Collecting, reviewing and then acting up on it – what data actually means for businesses

The hot topic of data protection hit a high note in 2018 with countries and companies scrabbling to ensure proper implementation of the EU General Data Protection Regulation (GDPR). As EU and international businesses struggled to ensure they were in compliance, one big question emerged: how many businesses realised the power of what it was they were actually protecting? “For you to be able to realise the power of data,” says Cláudia Fernandes Martins, “you need to first realize what data actually means”.
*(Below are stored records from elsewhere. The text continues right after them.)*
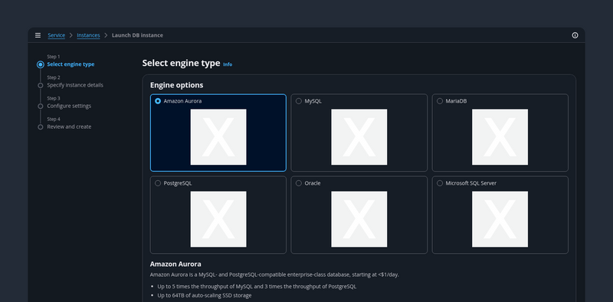Image resolution: width=613 pixels, height=302 pixels.
Task: Go to Step 2 Specify instance details
Action: (x=75, y=85)
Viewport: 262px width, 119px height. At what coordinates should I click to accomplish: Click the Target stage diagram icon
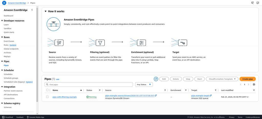click(x=182, y=42)
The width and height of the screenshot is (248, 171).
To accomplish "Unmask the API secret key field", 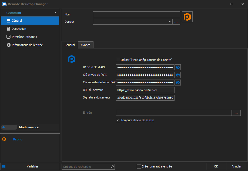I will [178, 83].
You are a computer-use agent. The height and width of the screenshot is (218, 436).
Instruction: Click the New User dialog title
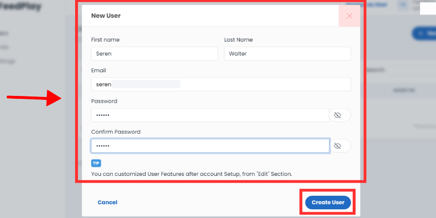[x=106, y=16]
Businesses know that data-driven decision-making can have multiple returns, including a better understanding of the circumstances at stake, assessment of alternative options, benchmarking, etc. But she points out that while businesses are very aware that they need to collect ‘data’ and understand it as a strategic asset, many struggle with how to process that into ‘insights’ or take the further step of using it to benefit their business. “This is likely explained by the fact that many do not have a solid governing structure enabling them to use/align data they collect along with their business requirements and goals.”

Younger generations are infinitely more prepared to ride this challenge. Businesses collect their data via a range of sources from mobile communications and smart phones, emails and IoT to YouTube videos, blogs and Skype. “These are tools that the younger generation has grown up with,” says Cláudia Fernandes Martins. “We definitely see a difference between the  understanding of Start Ups and young entrepreneurs versus traditional companies, for whom all this is still very new.”

Not just personal

Many see ‘data’ as just referencing ‘personal data’, but there is so much more, she says. “Business information is data, company secrets are data – businesses cannot lose focus of the wealth of data they have access to every day. While dominating the processing of personal data is an important starting point, businesses need to start investing in data and AI (artificial intelligence) tools to understand how to use all of the data they collect, interpret their insights and then act upon it. That’s where the true value of data is.”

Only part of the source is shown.